▶ **Exercise input**:
-----
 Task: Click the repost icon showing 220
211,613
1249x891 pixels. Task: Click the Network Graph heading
-----
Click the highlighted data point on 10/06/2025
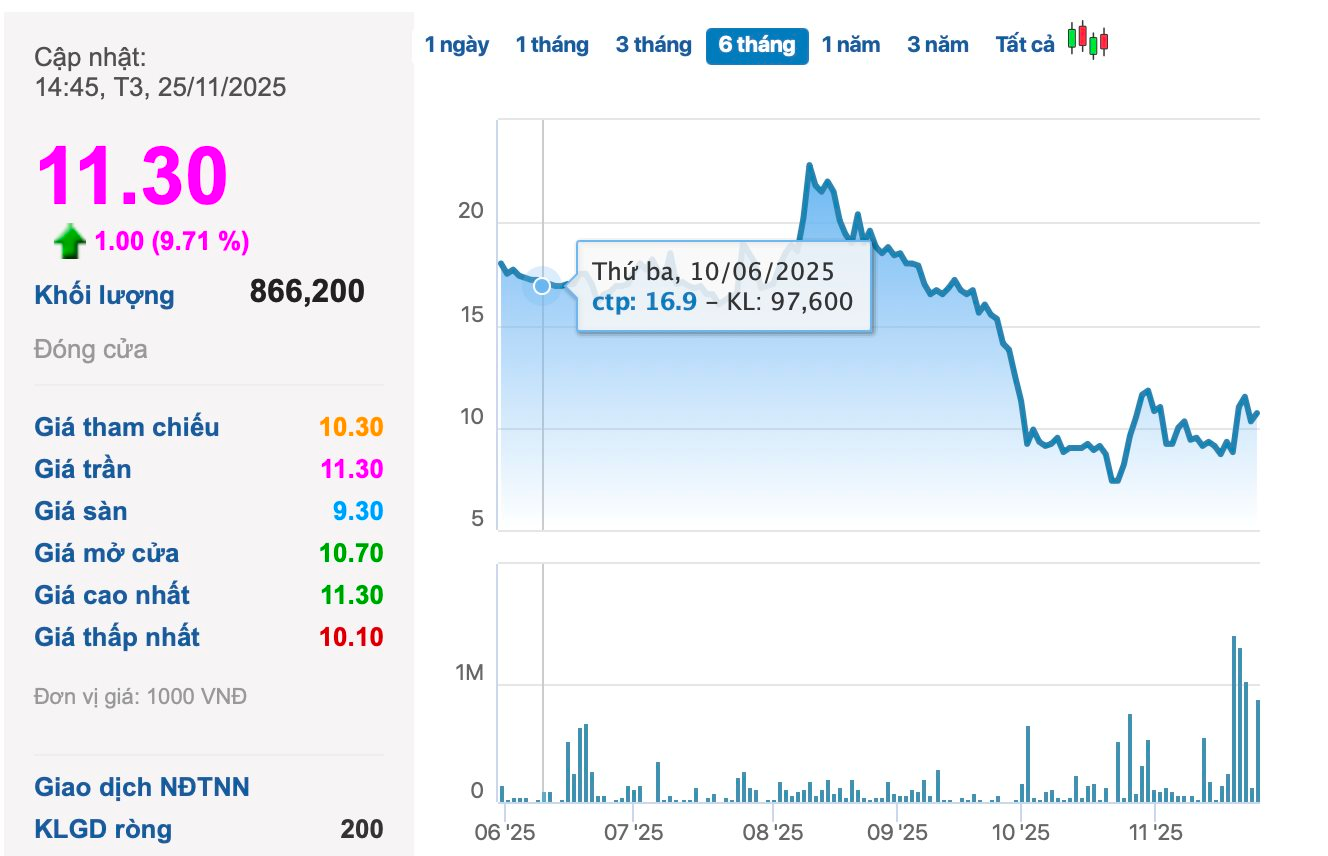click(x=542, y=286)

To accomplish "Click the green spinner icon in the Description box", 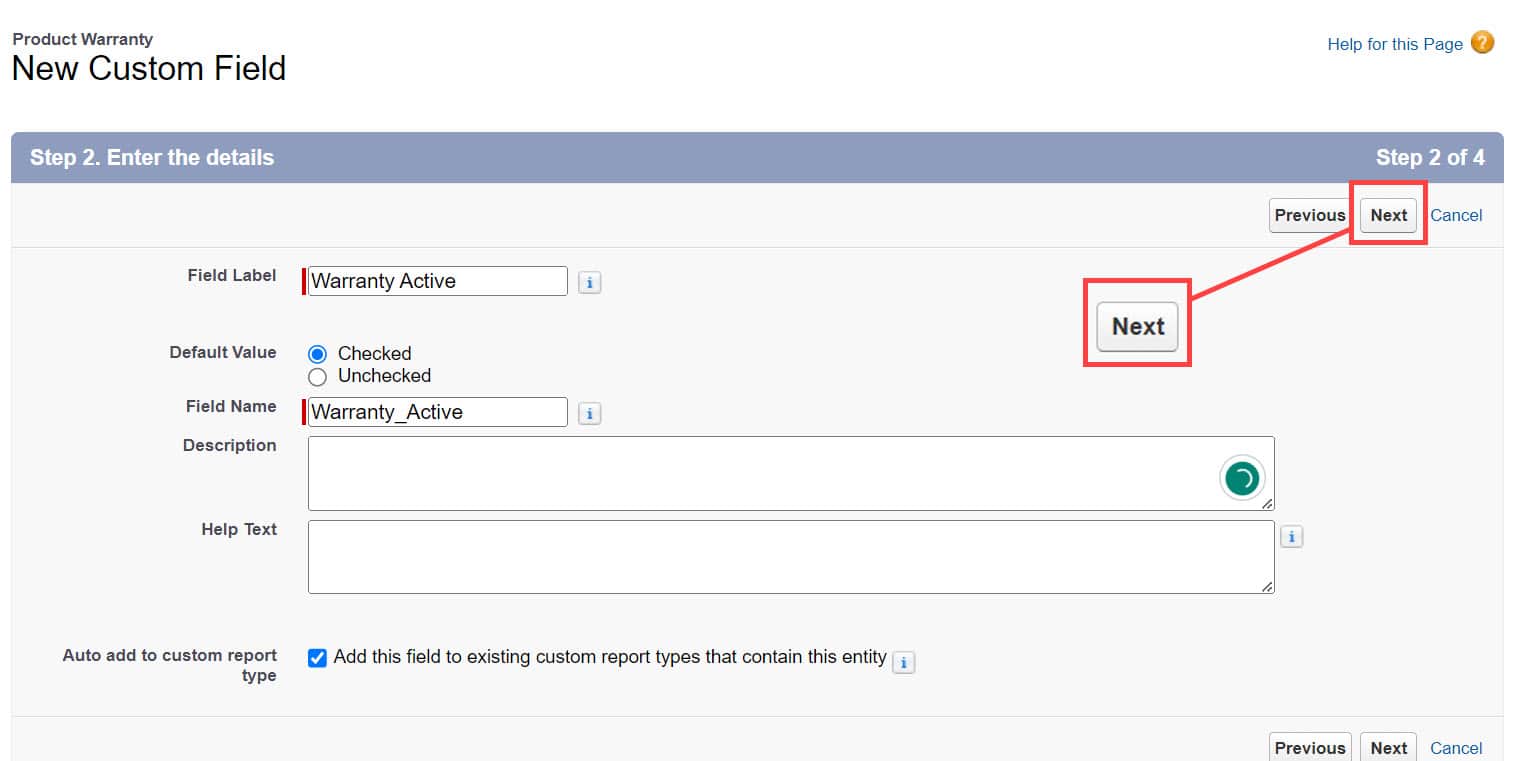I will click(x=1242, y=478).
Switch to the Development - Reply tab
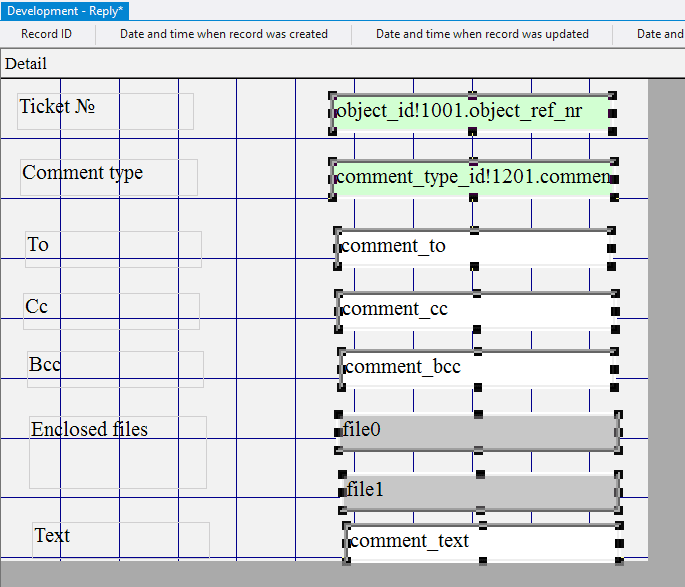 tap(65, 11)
-----
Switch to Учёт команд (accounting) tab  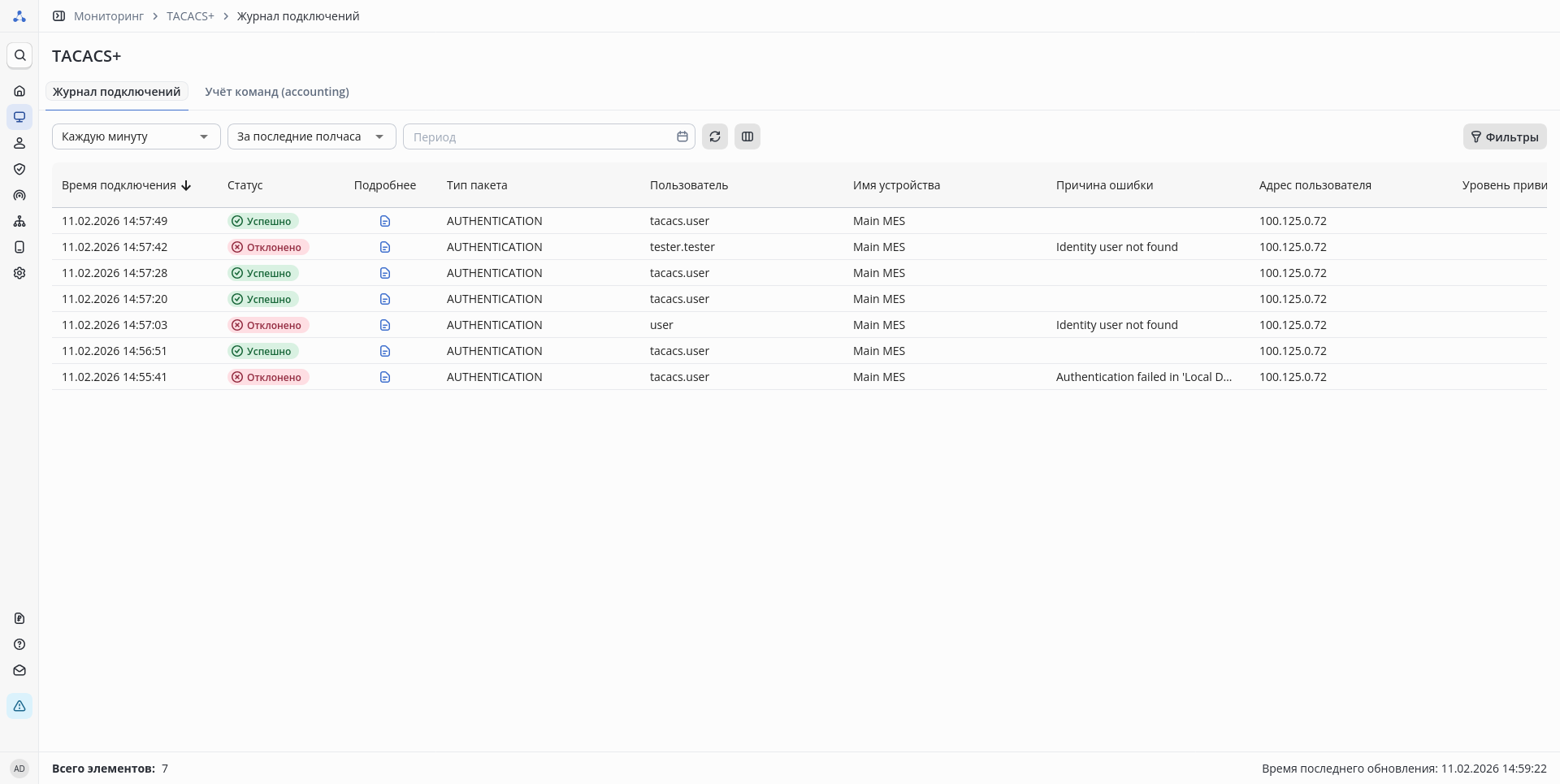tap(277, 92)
-----
Which lines run from the one holding "Task: Click the repost icon showing 220" through the one holding "1249x891 pixels. Task: Click" in the records above? Repeat them exactly, both included, and nothing more.

▶ **Response area**:
 Task: Click the repost icon showing 220
211,613
1249x891 pixels. Task: Click the Network Graph heading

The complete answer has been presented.